● DATA IN THIS EXERCISE:
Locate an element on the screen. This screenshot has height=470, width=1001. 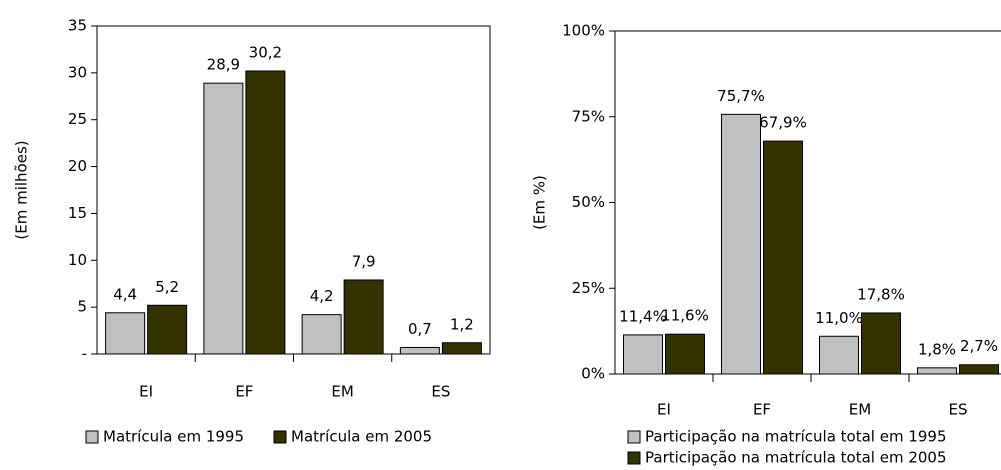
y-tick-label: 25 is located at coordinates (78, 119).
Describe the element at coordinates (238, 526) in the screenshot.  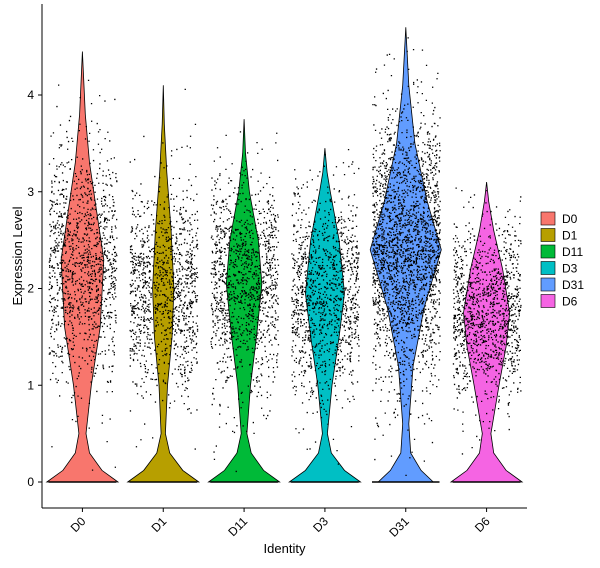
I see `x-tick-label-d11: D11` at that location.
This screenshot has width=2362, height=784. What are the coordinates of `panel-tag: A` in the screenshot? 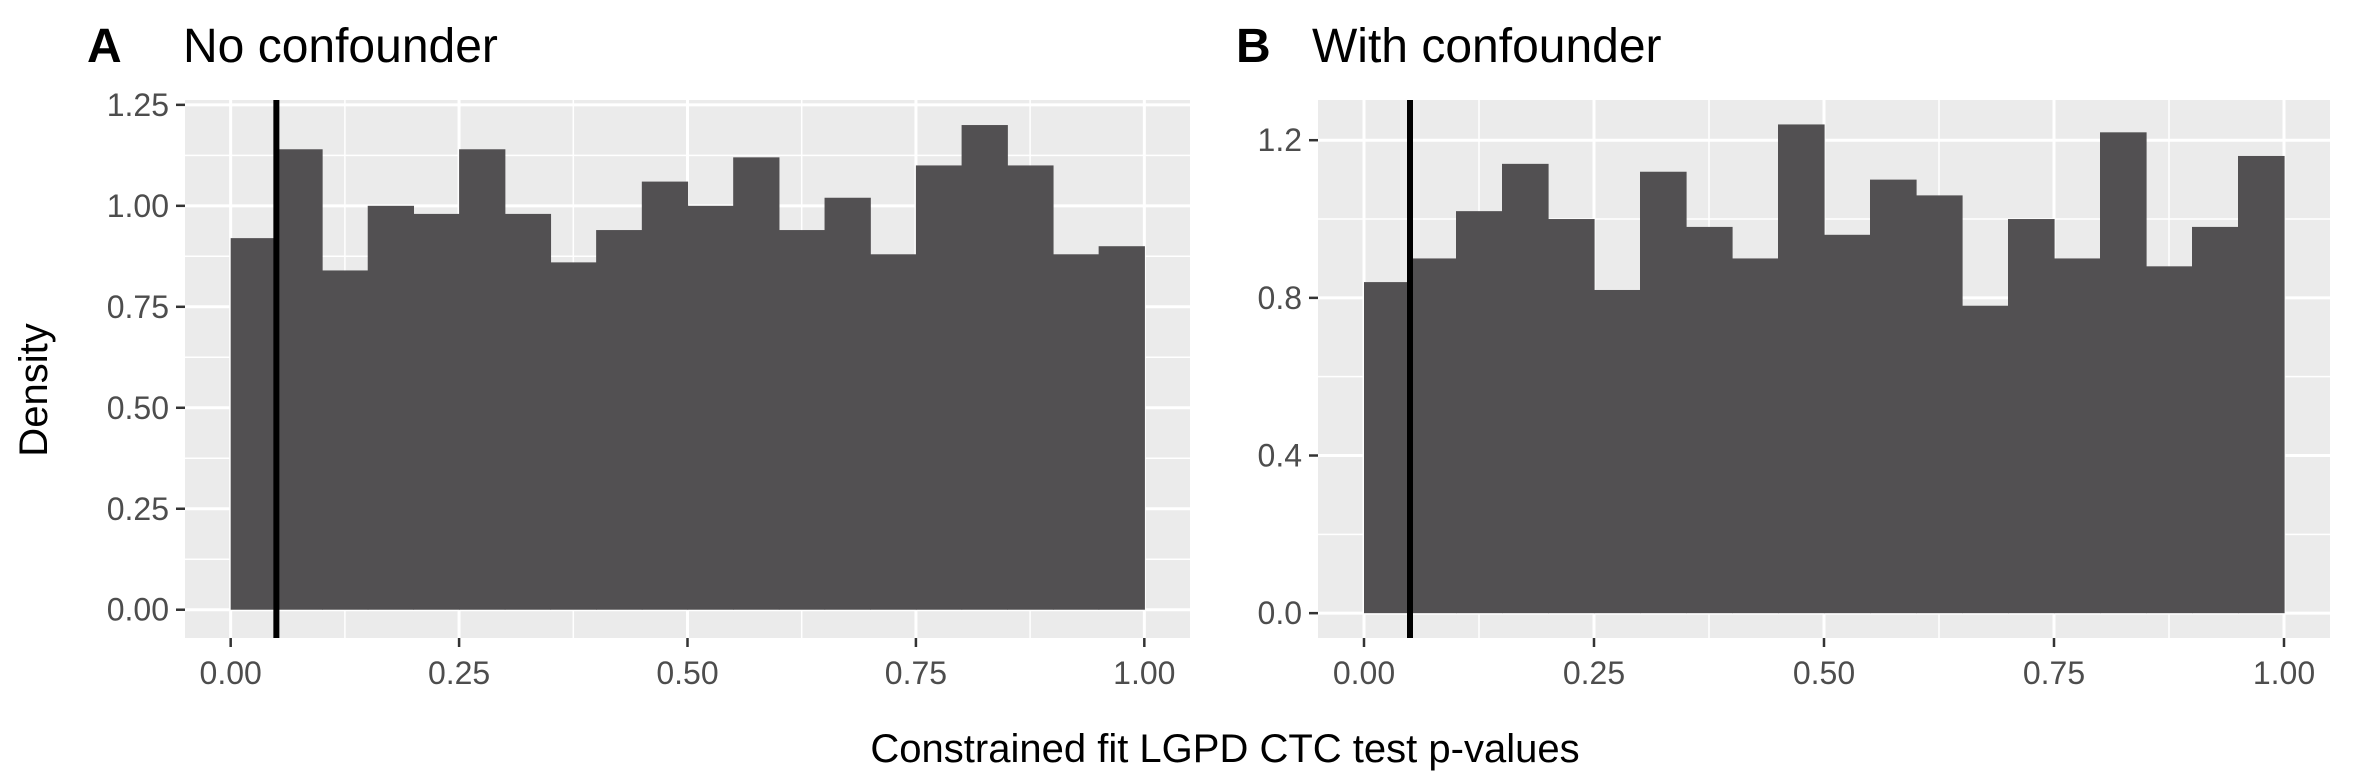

● WORK REQUEST:
Reproduce the rows above word for word, omitting the pictures.

● RESPONSE:
Locate an element on the screen. This screenshot has height=470, width=1001. 
y-tick-label: 25 is located at coordinates (78, 119).
Describe the element at coordinates (238, 526) in the screenshot.  
I see `x-tick-label-d11: D11` at that location.
This screenshot has width=2362, height=784. What are the coordinates of `panel-tag: A` in the screenshot? 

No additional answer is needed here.